§ What is being asked: Copy the records word for word, starting at the beginning and ending with the line that contains "tap(585, 15)". Leave the pictures out of your copy.

⁂

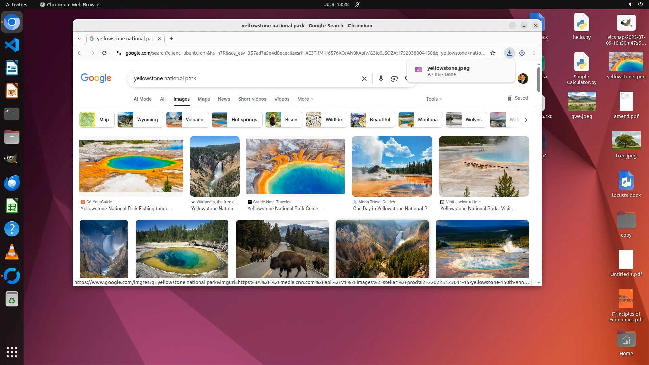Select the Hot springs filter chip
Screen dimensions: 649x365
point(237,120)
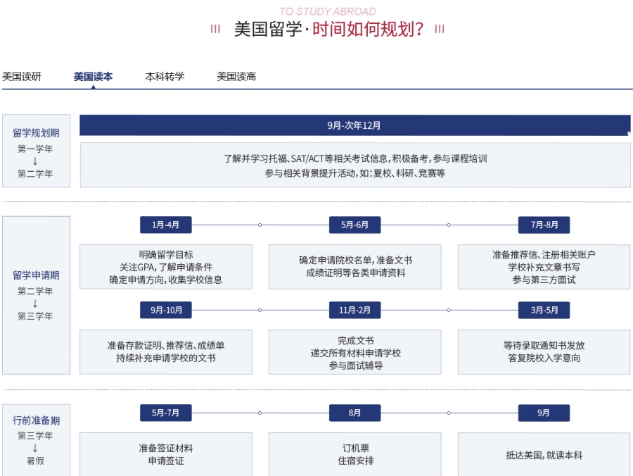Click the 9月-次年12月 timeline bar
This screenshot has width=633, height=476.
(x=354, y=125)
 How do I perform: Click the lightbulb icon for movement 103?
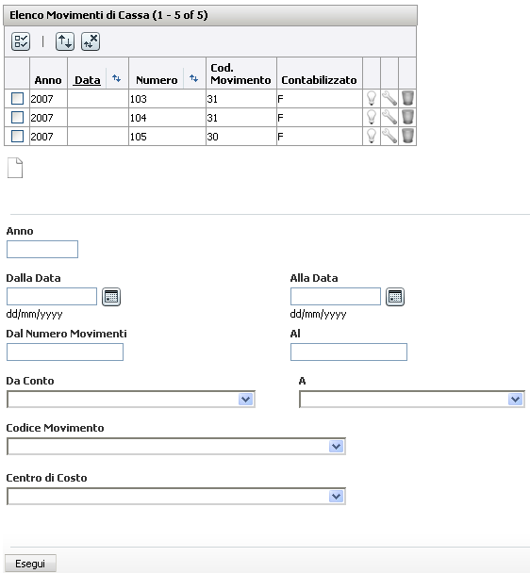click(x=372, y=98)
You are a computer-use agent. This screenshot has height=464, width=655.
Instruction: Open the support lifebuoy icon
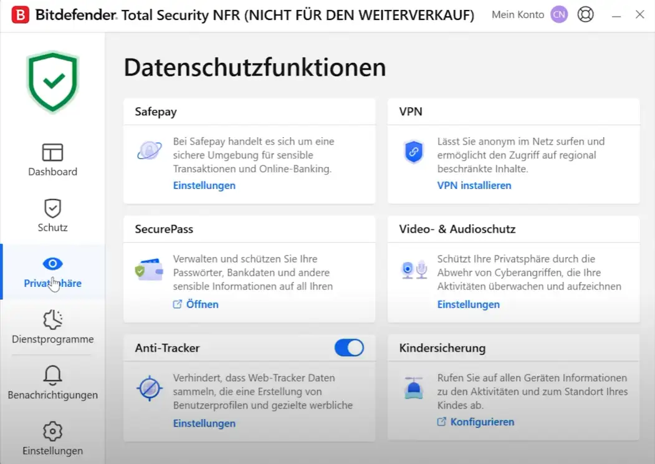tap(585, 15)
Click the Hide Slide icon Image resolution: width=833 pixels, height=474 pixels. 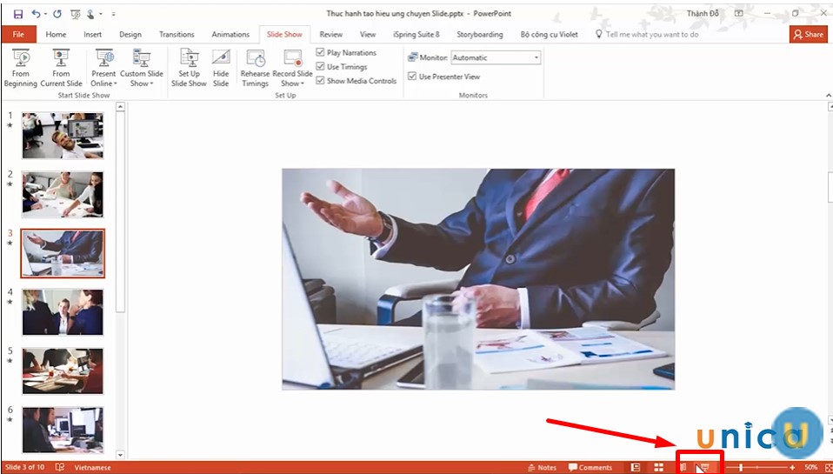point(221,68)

⁂

§ Answer to this problem:
Select the Hot springs filter chip
Screen dimensions: 649x365
point(237,120)
Click the 9月-次年12月 timeline bar
This screenshot has width=633, height=476.
(x=354, y=125)
 How do I perform: Click the lightbulb icon for movement 103?
click(x=372, y=98)
You are a computer-use agent. This screenshot has height=464, width=655.
Instruction: Open the support lifebuoy icon
tap(585, 15)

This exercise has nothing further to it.